By Henrik Palmgren | redice.tv


A time ball is a large painted wooden or metal ball that drops at a predetermined time, principally to enable sailors to check their marine chronometers from their boats offshore. Accurate timekeeping is one way of enabling mariners to determine their longitude at sea.

Time ball stations set their clocks according to transit observations of the positions of the sun and stars. Originally they either had to be stationed at the observatory itself, or had to keep a very accurate clock at the station which was set manually to observatory time. Following the introduction of the electric telegraph around 1850, time balls could be located at a distance from their source of Meantime and operated remotely.The first time ball was erected at Portsmouth, England in 1829 by its inventor Robert Wauchope, a Captain in the Royal Navy. Others followed in the major ports of the United Kingdom (including Liverpool) and around the maritime world.[2] One was installed in 1833 at the Greenwich Observatory by Astronomer Royal John Pond, and the time ball has dropped at 1 p.m. every day since then.[3] Wauchope submitted his scheme to American and French ambassadors when they visited England. The US Naval Observatory was established in Washington D.C. and the first American time ball went into service in 1845. Time balls are usually dropped at 1 p.m. (although in the USA they were dropped at noon). They were raised half way about 5 minutes earlier to alert the ships, then with 2–3 minutes to go they were raised the whole way. The time was recorded when the ball began descending, not when it reached the bottom.

The Greenwich Time-ball

As the name implies, a marine time-keeper (chronometer) is designed to keep time at sea. But for navigational purposes it is necessary to know the time in the first place, and the going of the timekeeper must be checked periodically thereafter. Whatever method was used to do this, it was most unwise to move the chronometer so a pocket watch had to be used as an intermediary, or a signal be made from shore. In 1818 Captain Robert Wauchope RN proposed that time-balls should be erected. In 1833 he suggested to the Admiralty that one should be at Greenwich. In October of the same year the following notice to Mariners was issued:

The Lord Commissioners of the Admiralty hereby give notice, that a time-ball will henceforth be dropped, every day, from the top of a pole on the Eastern turret of the Royal Observatory at Greenwich, at the moment of one o’clock PM mean solar time. By observing the first instance of its downwards movement, all vessels in the adjacent reaches of the river (Thames) as well as in most of the docks, will thereby have the opportunity of regulating and rating their chronometers. The ball will be hoisted half-way up the pole, at five minutes before One o’clock, as a preparatory signal, and close up at two minutes before One.

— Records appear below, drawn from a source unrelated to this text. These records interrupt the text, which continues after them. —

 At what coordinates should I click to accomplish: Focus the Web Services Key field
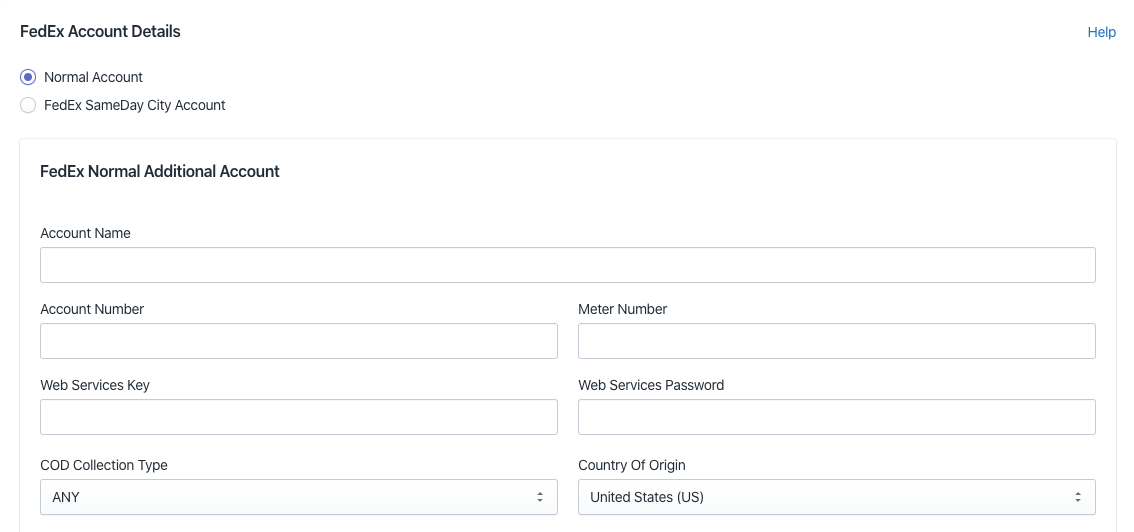pyautogui.click(x=299, y=417)
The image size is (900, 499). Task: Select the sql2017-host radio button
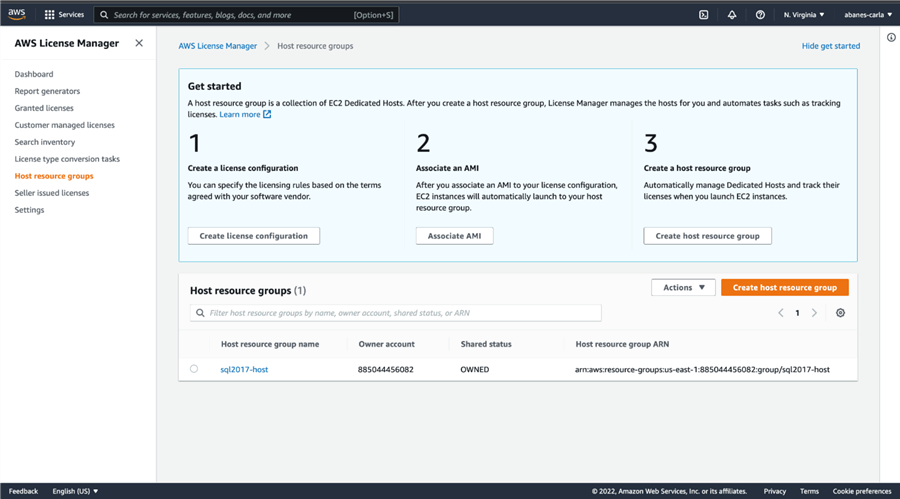(x=194, y=369)
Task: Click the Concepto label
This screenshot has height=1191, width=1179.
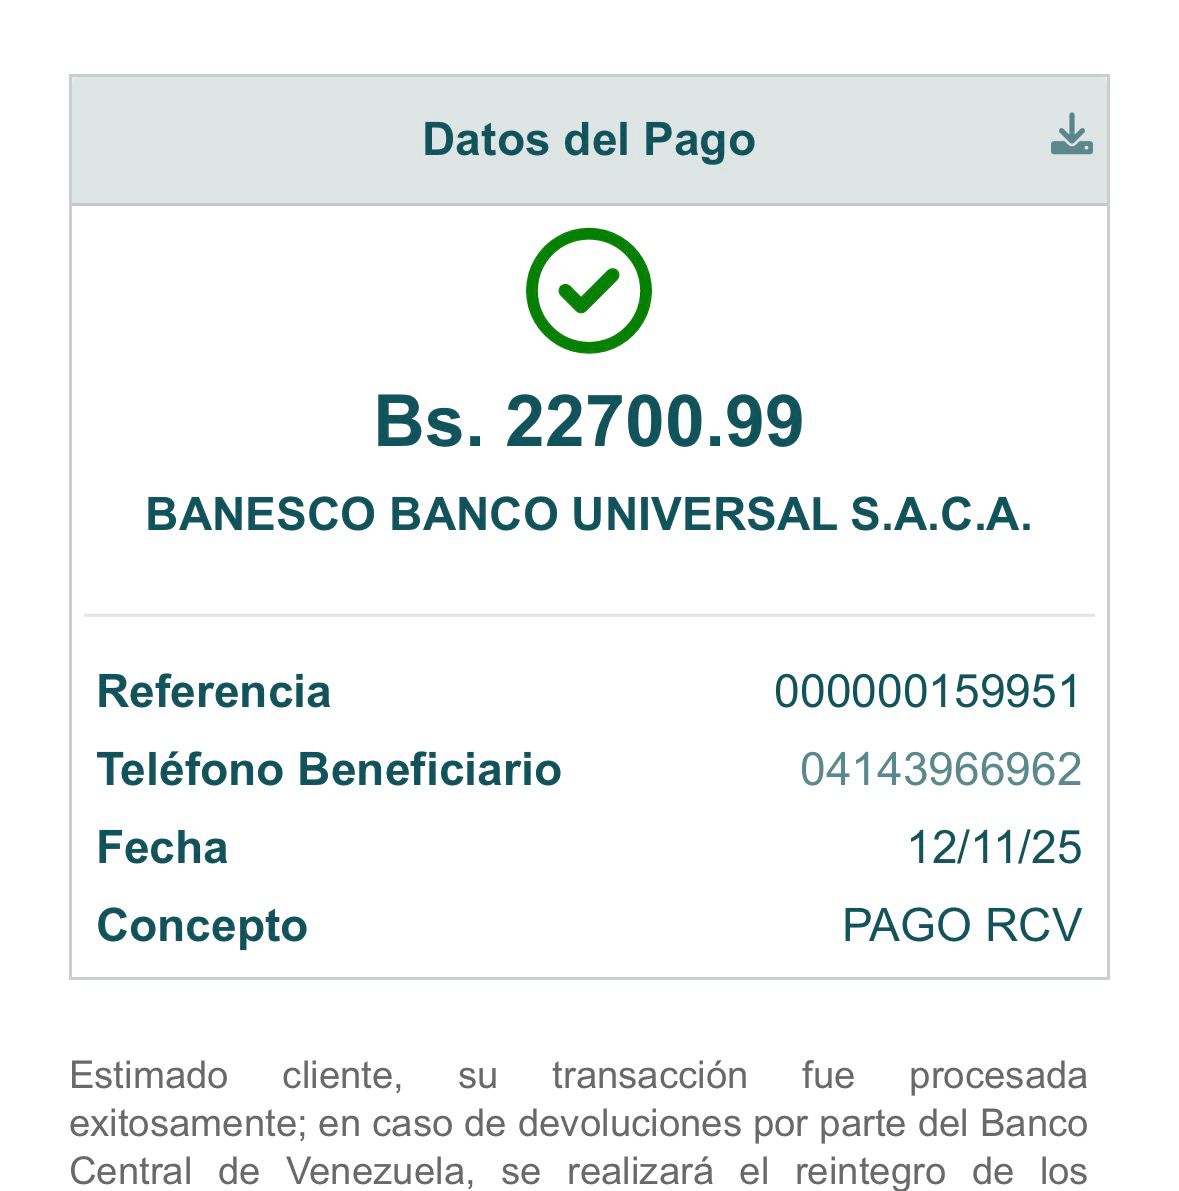Action: pos(202,926)
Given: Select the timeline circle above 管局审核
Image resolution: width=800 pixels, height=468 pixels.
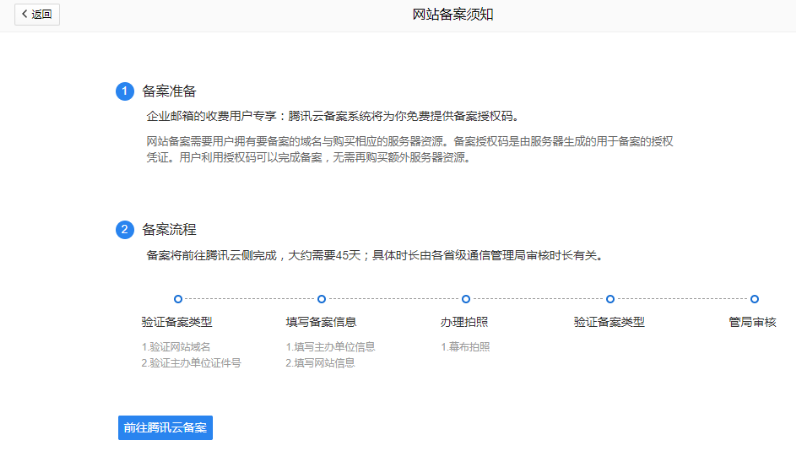Looking at the screenshot, I should [754, 298].
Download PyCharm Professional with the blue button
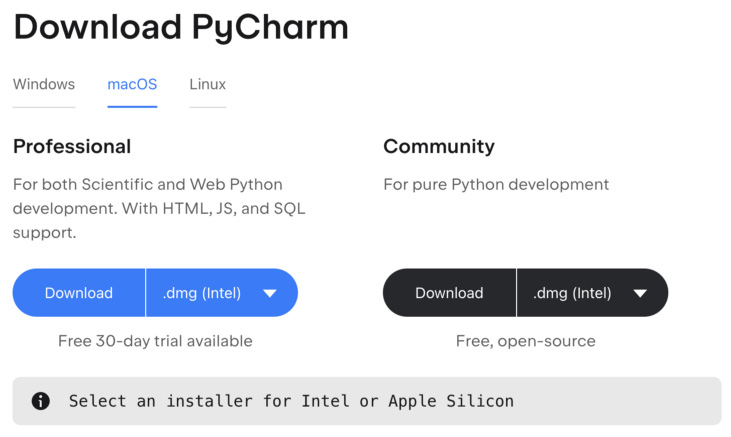The width and height of the screenshot is (731, 437). tap(79, 293)
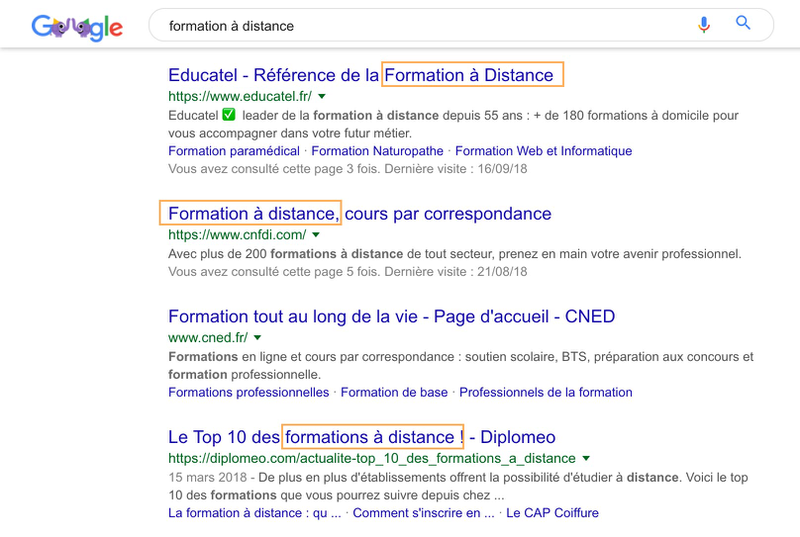
Task: Expand options arrow next to www.cned.fr
Action: [256, 338]
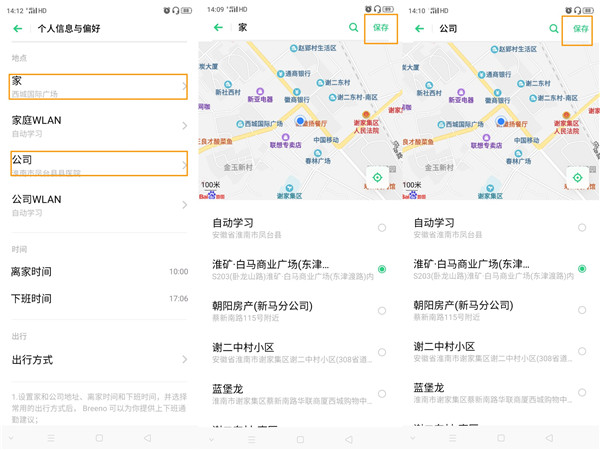Select 蓝堡龙 radio on the 公司 screen
Viewport: 600px width, 450px height.
tap(582, 393)
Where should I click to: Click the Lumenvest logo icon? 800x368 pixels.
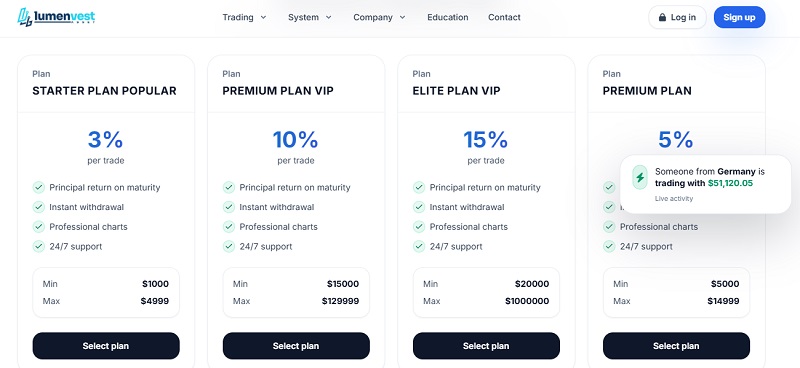24,17
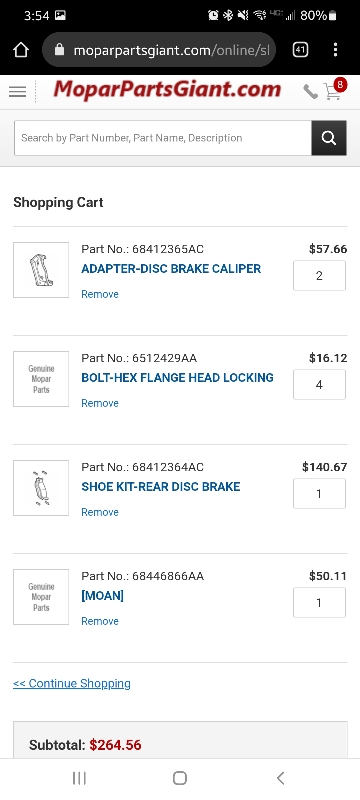Image resolution: width=360 pixels, height=800 pixels.
Task: Open the browser three-dot overflow menu
Action: (335, 49)
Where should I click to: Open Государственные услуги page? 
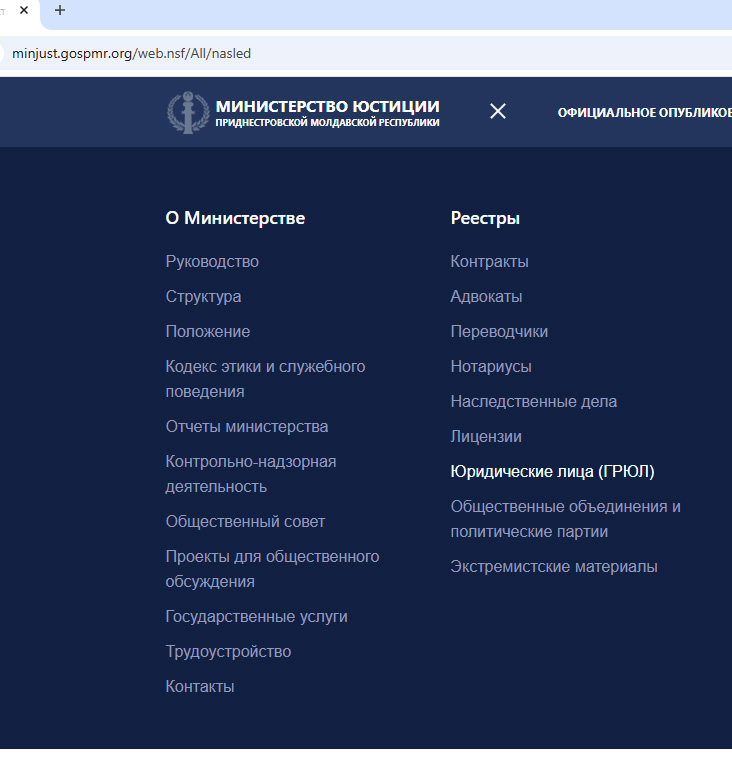[x=256, y=617]
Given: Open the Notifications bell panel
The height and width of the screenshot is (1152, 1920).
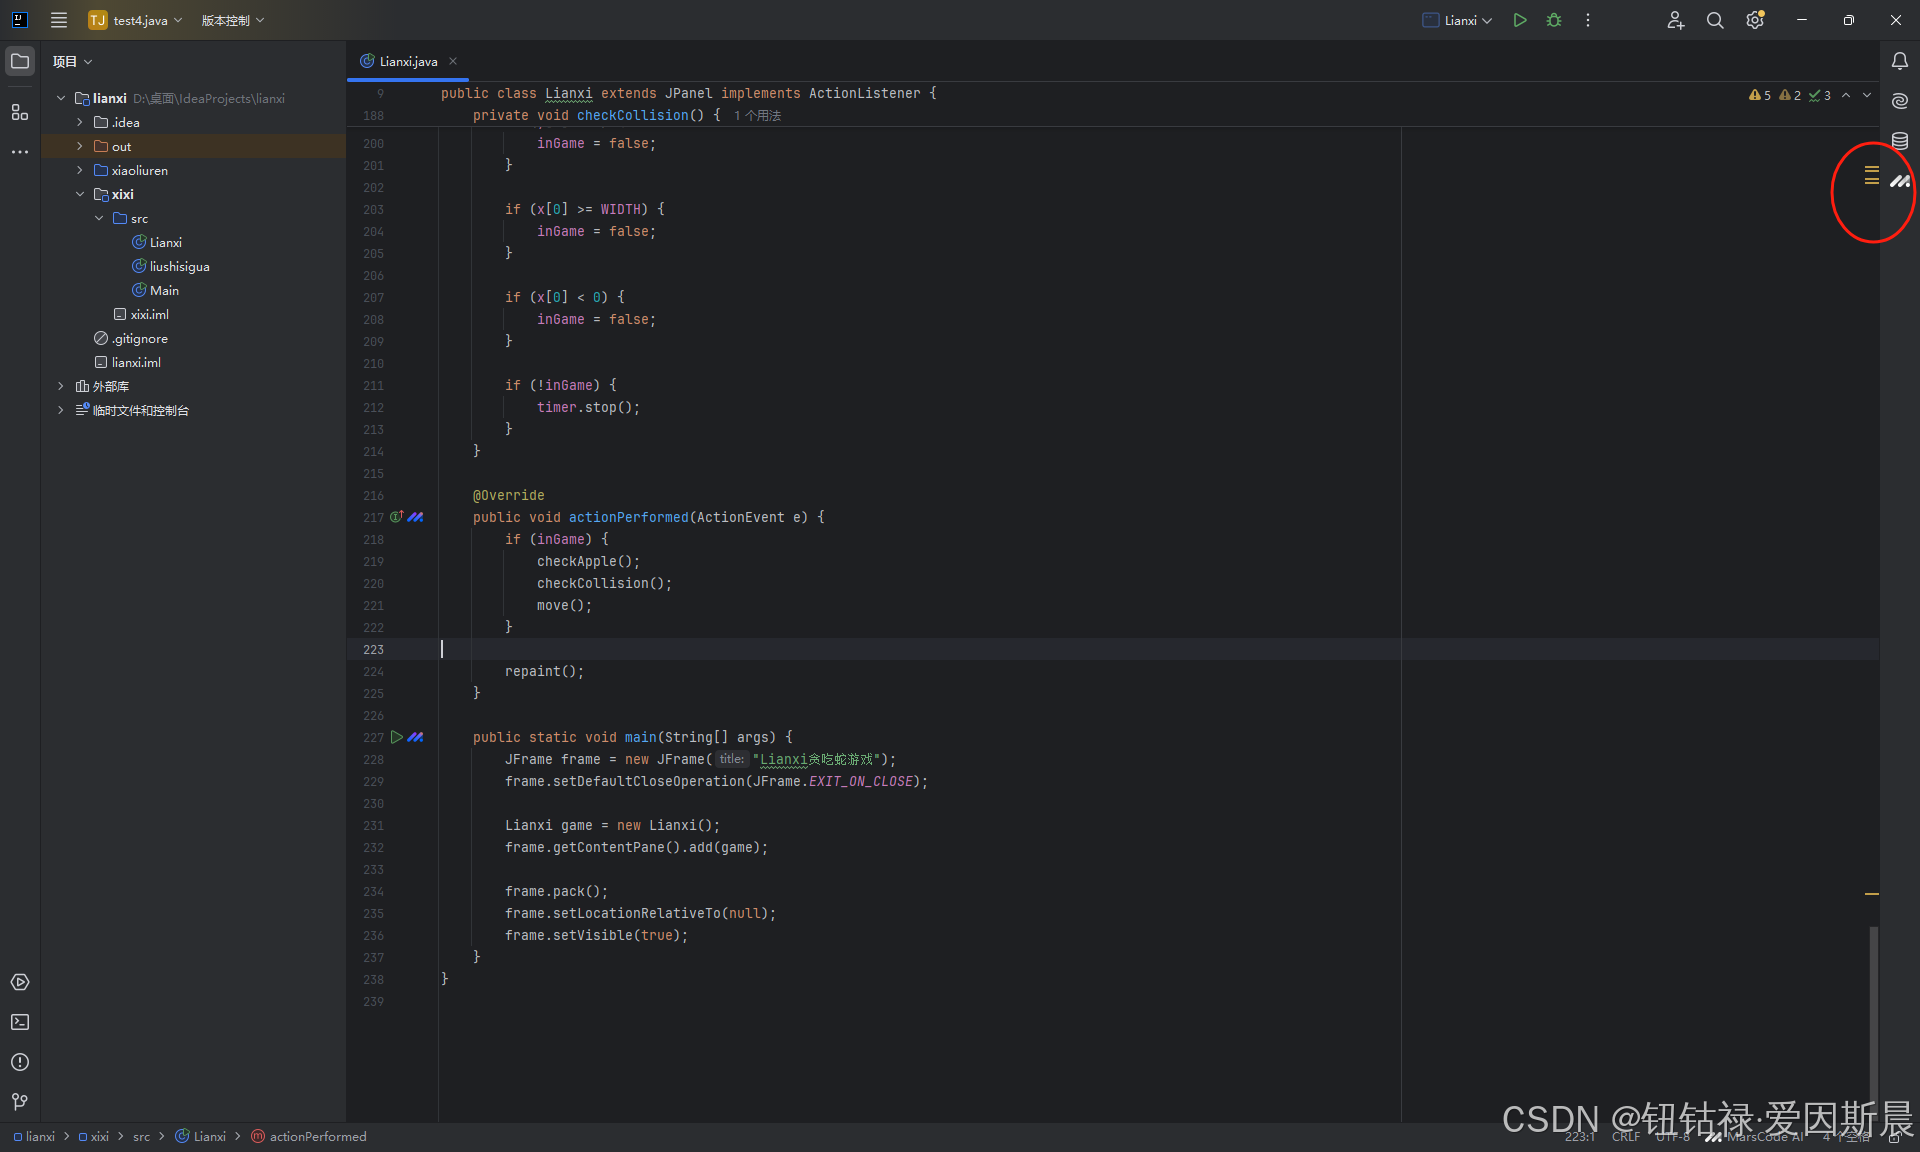Looking at the screenshot, I should click(x=1899, y=61).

By command of their Lordships - John Barrow

One o’clock was chosen because at noon the astronomers at the Royal Observatory might be busy finding the time. The apparatus, constructed in 1833 remains substantially unchanged today. Not only did the Greenwich time-ball - said to be the world’s first public time signal - give Greenwich time to ships in London’s river and docks but, for the first time, it made Greenwich time regularly available to those ashore who could see it. The original Greenwich time-ball of 1833 was of wood and painted leather, the present aluminium one dating to 1919. The ball is automatically raised halfway up the mast at 12.55pm, to the top at 12.58pm and drops at 1.00pm precisely, (BST in summer, GMT in winter). Until 1960 the hoisting was done by hand.